→ **WHAT IS NEEDED**: Go through the listing below and gather every line with the word "button".

→ **DATASET CONTENT**:
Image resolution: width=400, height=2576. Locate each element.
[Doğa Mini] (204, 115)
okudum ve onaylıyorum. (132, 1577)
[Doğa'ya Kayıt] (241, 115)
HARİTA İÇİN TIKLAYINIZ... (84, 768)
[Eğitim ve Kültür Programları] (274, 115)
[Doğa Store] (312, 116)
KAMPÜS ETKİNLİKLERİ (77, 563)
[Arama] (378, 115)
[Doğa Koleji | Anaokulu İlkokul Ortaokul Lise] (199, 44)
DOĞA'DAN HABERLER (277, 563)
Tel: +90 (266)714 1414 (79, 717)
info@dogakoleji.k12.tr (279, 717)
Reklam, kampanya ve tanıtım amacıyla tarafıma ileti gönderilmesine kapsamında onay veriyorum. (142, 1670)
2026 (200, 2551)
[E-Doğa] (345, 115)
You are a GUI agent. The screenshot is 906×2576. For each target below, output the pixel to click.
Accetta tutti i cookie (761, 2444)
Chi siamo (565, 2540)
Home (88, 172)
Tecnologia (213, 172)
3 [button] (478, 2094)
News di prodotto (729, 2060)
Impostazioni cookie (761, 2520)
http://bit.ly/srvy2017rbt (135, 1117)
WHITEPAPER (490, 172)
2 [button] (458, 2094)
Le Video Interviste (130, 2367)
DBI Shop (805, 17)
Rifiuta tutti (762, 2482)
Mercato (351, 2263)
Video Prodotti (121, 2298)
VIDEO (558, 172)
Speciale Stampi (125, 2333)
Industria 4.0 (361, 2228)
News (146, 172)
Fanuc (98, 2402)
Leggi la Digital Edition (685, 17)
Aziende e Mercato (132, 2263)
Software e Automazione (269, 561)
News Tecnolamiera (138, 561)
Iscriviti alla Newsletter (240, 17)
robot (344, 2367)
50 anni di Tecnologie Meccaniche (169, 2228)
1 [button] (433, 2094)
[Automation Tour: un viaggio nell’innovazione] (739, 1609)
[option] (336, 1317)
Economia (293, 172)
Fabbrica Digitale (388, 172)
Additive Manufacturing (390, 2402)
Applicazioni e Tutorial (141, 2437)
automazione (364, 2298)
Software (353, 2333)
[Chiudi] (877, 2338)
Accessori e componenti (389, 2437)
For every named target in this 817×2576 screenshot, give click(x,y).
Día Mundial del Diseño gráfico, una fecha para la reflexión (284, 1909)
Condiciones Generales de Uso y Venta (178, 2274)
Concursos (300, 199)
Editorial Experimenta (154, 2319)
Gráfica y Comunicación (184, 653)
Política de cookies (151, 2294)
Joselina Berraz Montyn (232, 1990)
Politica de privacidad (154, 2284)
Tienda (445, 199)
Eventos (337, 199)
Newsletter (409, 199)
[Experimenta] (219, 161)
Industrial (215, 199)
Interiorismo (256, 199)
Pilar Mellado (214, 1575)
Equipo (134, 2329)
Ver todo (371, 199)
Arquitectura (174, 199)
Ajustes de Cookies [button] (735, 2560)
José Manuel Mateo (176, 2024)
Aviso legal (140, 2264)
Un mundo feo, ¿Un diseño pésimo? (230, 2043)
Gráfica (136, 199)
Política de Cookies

→ **RESULT OF THIS EXERCISE**:
3 [button] (478, 2094)
2 [button] (458, 2094)
1 [button] (433, 2094)
Ajustes de Cookies [button] (735, 2560)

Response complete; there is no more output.